▸ **EXERCISE TEXT**:
BOSTON – Two engineers from Netflix this week released to open source a security tool that detects attacks against web applications—and also reacts to those attacks with responses they hope will flummox a hacker to the point that he moves on to his next target.
The utility is called Ensnare and is available on Github. It is a Ruby on Rails gem plug-in and once added to a Web application, it will add steps to requests browsers make to a web application server that will quickly detect attacks, characterize them, and send responses back to the browser that range from error messages, to security alerts, to agonizing delays. What makes Ensnare noteworthy is that it’s customizable and doesn’t interject itself with legitimate site users and affect their experience.
“We wanted to build something that was easy to use, that you could get running on a real application in 15 minutes and does advanced response handling,” said Scott Behrens, a senior application security engineer at Netflix, during his talk Wednesday at Source Boston. “We wanted to make it extensible too so that you could contribute to the project. We hope to collect metrics, learn about attacks and use that data to extend Ensnare to be more effective.”
Behrens said Ensare sits alongside an application and examines requests looking for bad behavior such as SQL injection or cross-site scripting attempts, and logs those. It can also be configured in the application layer to set booby-traps, or honey traps as they call them, that will be triggered by malicious activities in areas where legitimate users would never browse.

▸ **TASK LIST**:
a) In the article about the Ensnare security tool, what kind of plug-in is Ensnare?
b) Repeat the part of the article about the Ensnare security tool that runs from "The utility is" up to and including "affect their experience.".

▸ **GIVEN INFORMATION**:

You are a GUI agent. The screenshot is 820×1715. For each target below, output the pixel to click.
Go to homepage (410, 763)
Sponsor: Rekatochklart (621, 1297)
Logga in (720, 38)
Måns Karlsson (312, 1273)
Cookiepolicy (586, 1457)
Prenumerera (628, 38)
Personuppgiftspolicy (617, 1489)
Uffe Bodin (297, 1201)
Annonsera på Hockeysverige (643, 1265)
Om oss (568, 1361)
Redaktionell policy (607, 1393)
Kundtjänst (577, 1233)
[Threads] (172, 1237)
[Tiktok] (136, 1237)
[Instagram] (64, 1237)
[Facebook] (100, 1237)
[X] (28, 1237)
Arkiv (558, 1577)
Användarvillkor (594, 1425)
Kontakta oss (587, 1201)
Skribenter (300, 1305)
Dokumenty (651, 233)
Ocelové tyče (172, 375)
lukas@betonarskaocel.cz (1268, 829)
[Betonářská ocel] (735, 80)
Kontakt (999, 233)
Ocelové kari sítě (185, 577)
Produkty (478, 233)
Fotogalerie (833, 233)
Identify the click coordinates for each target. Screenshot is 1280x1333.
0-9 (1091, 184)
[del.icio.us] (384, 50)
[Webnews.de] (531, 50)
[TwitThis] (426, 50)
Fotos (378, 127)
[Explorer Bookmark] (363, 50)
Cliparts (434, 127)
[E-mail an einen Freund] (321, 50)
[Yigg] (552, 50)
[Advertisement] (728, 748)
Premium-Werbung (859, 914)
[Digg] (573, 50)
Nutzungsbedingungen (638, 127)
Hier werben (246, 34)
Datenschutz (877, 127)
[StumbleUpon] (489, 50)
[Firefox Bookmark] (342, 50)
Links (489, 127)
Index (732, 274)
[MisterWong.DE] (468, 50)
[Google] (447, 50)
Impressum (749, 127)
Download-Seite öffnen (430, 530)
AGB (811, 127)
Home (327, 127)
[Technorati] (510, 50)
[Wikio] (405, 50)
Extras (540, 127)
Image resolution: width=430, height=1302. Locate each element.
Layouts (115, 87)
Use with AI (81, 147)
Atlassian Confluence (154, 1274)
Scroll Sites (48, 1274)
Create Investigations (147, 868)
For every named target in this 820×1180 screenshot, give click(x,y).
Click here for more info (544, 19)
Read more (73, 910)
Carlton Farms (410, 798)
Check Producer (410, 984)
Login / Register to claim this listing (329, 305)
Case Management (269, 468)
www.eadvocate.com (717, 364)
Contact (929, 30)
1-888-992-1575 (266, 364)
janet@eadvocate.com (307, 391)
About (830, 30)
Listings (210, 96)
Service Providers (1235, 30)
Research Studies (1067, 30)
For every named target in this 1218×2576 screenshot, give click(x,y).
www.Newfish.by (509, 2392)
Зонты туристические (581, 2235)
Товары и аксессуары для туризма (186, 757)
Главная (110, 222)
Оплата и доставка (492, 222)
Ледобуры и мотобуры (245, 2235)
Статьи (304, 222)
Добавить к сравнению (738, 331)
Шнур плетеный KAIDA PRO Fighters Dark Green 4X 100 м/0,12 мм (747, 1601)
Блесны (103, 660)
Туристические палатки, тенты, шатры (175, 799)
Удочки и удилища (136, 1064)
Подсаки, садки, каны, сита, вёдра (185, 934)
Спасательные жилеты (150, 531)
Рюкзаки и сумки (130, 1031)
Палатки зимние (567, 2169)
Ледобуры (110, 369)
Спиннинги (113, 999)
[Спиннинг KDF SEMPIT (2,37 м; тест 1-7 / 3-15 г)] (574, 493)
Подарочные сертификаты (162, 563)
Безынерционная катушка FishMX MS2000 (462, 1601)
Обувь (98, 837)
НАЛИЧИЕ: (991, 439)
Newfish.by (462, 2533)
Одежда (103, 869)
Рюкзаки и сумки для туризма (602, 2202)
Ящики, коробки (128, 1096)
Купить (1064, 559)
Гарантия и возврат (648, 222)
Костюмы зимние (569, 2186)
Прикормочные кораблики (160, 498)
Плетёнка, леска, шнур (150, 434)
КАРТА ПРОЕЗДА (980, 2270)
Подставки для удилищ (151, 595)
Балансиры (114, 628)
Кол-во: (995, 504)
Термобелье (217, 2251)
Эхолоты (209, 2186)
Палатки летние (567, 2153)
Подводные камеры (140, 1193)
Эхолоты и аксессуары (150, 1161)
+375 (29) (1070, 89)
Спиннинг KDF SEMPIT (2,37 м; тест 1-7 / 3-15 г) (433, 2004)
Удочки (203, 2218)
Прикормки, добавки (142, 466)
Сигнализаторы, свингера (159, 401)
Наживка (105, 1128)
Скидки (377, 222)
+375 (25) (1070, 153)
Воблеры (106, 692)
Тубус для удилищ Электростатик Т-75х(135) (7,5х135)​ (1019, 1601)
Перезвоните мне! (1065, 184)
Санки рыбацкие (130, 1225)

▸ **SOLUTIONS BY TASK**:
a) A Ruby on Rails gem plug-in.

b)
The utility is called Ensnare and is available on Github. It is a Ruby on Rails gem plug-in and once added to a Web application, it will add steps to requests browsers make to a web application server that will quickly detect attacks, characterize them, and send responses back to the browser that range from error messages, to security alerts, to agonizing delays. What makes Ensnare noteworthy is that it’s customizable and doesn’t interject itself with legitimate site users and affect their experience.